[DATASET ENTRIES Boundary: Start]

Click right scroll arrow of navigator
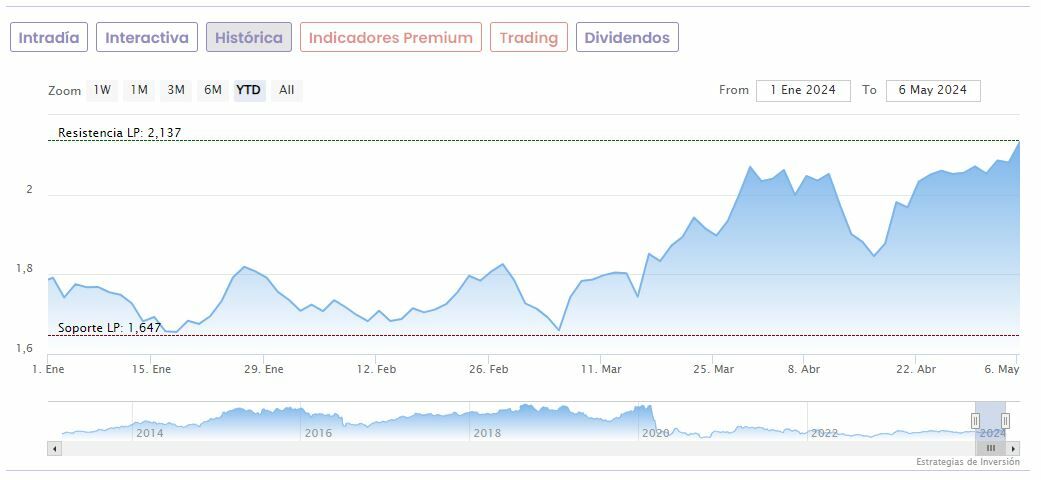1041x480 pixels. 1014,448
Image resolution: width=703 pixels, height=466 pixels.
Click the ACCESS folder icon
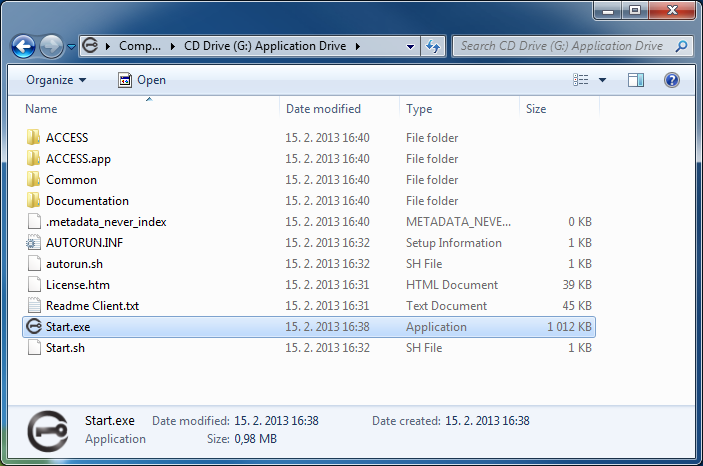click(33, 138)
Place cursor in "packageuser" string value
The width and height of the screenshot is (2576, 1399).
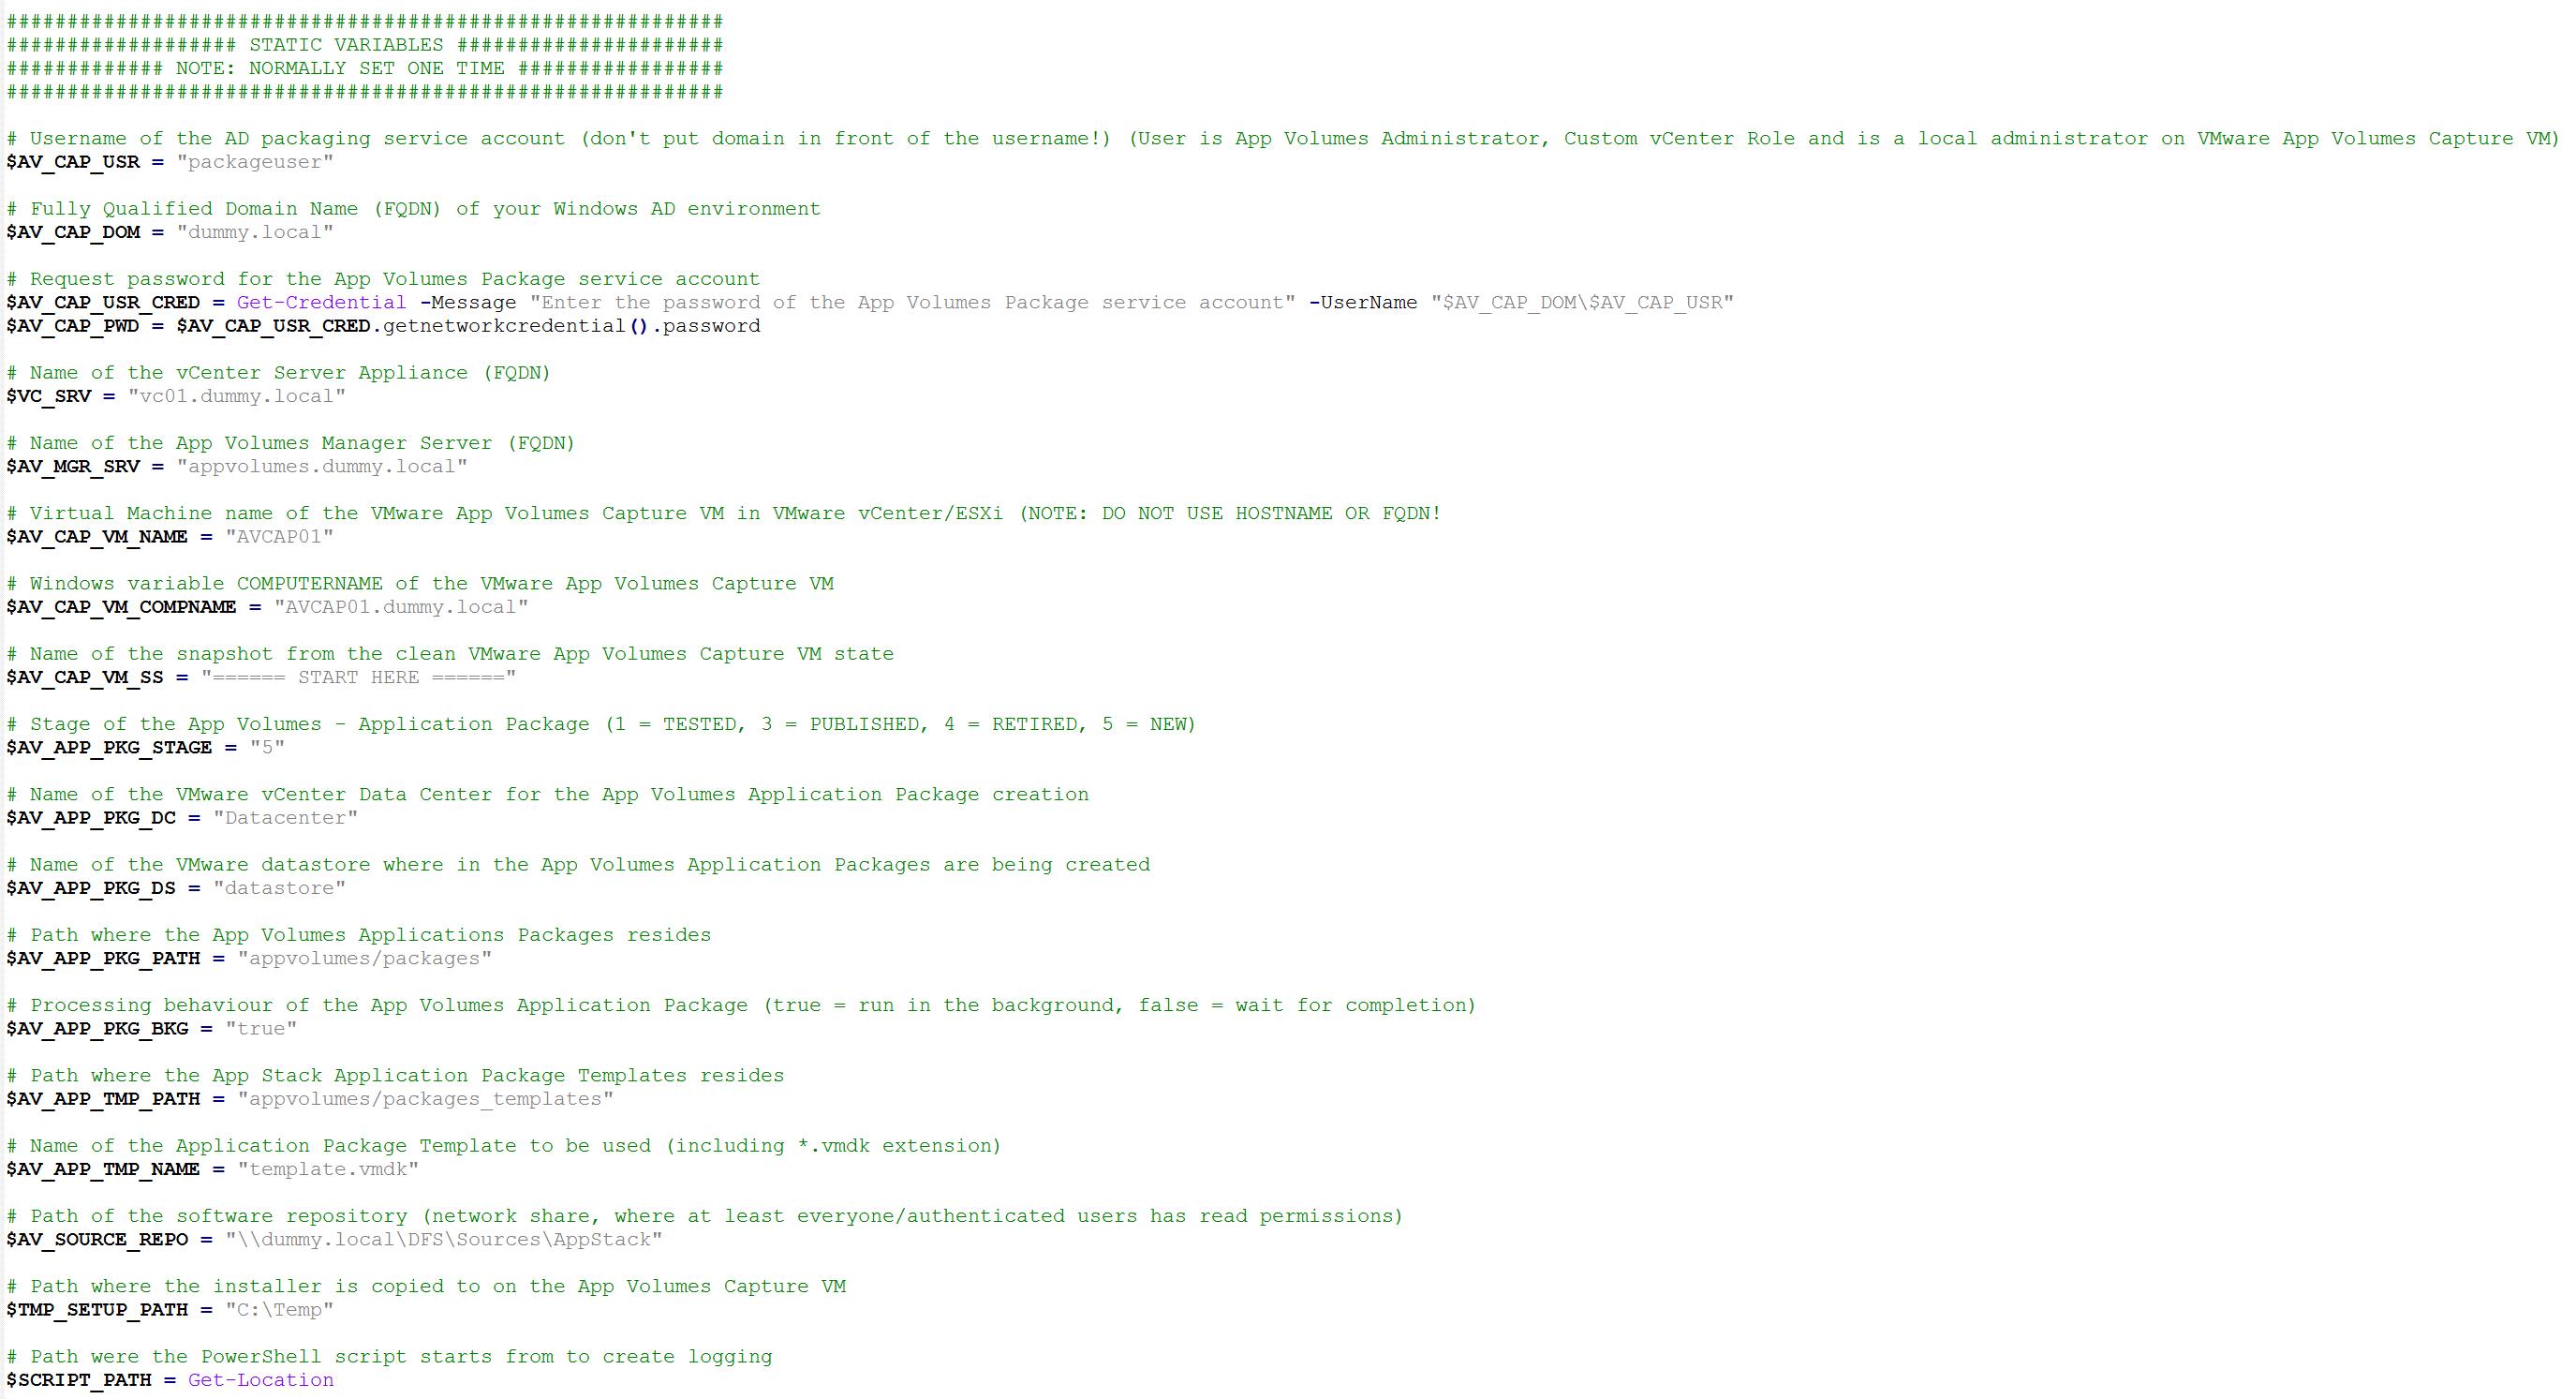click(x=255, y=162)
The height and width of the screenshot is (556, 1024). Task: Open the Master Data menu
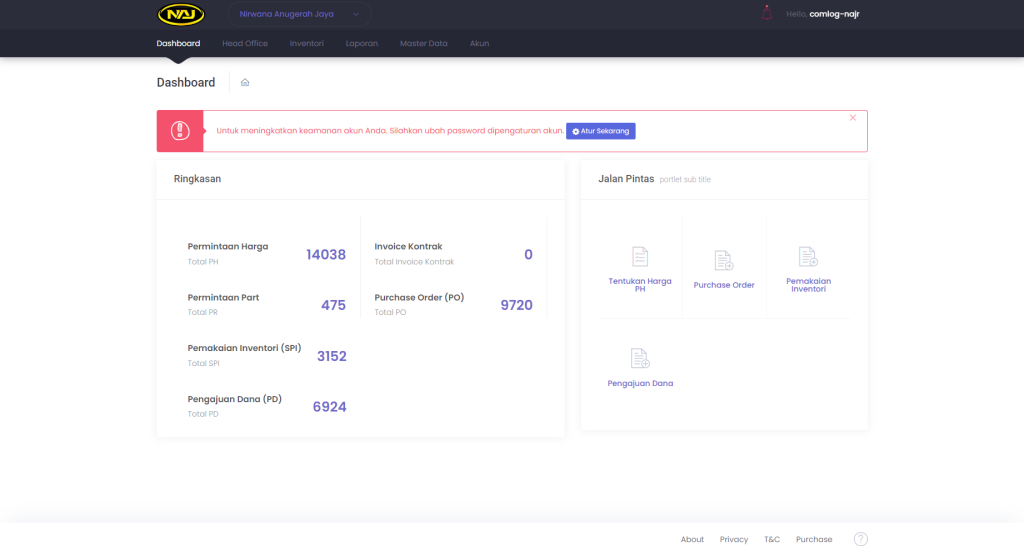tap(424, 44)
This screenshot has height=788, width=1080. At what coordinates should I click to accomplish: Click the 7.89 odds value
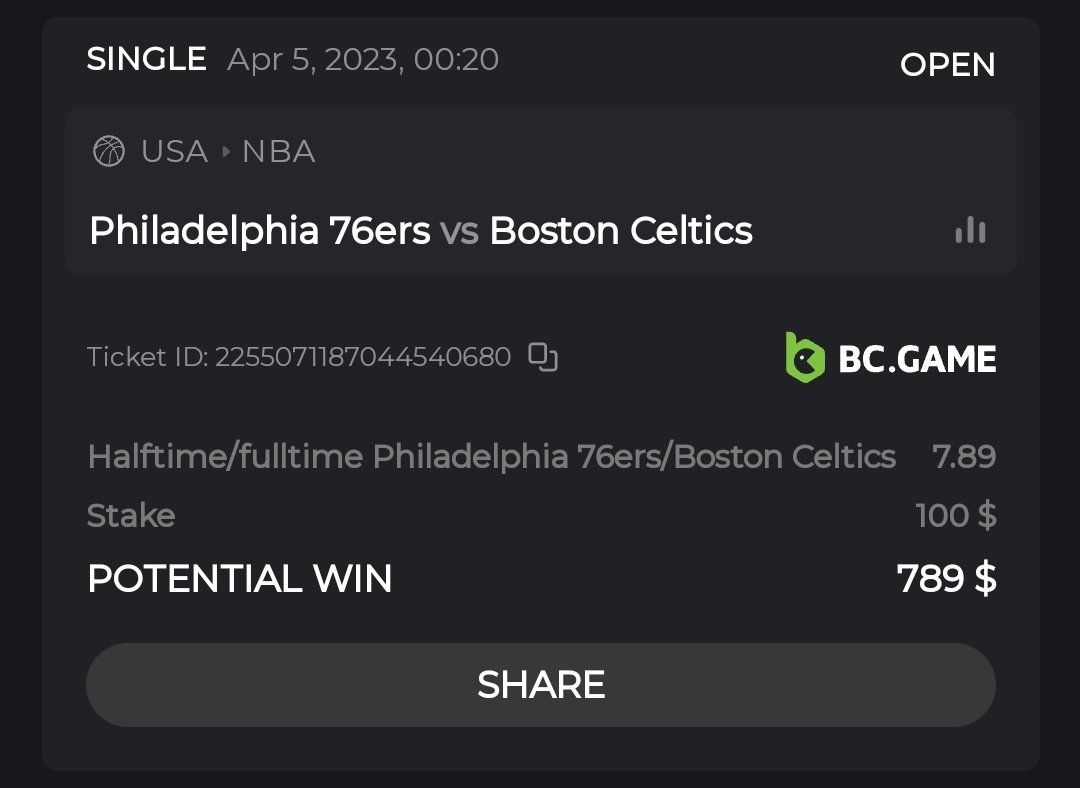964,457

[DATASET ENTRIES Boundary: End]

* EXERCISE INSTRUCTIONS *
In the records above, locate the line containing "The width and", then copy exactly that line and every line after it through the end, omitting pictures.

* SOLUTION TO THE EXERCISE *
The width and height of the screenshot is (2576, 1399).
click(x=255, y=162)
The height and width of the screenshot is (556, 1024). Task: Open the Master Data menu
tap(424, 44)
This screenshot has height=788, width=1080. At what coordinates should I click to accomplish: Click the 7.89 odds value
964,457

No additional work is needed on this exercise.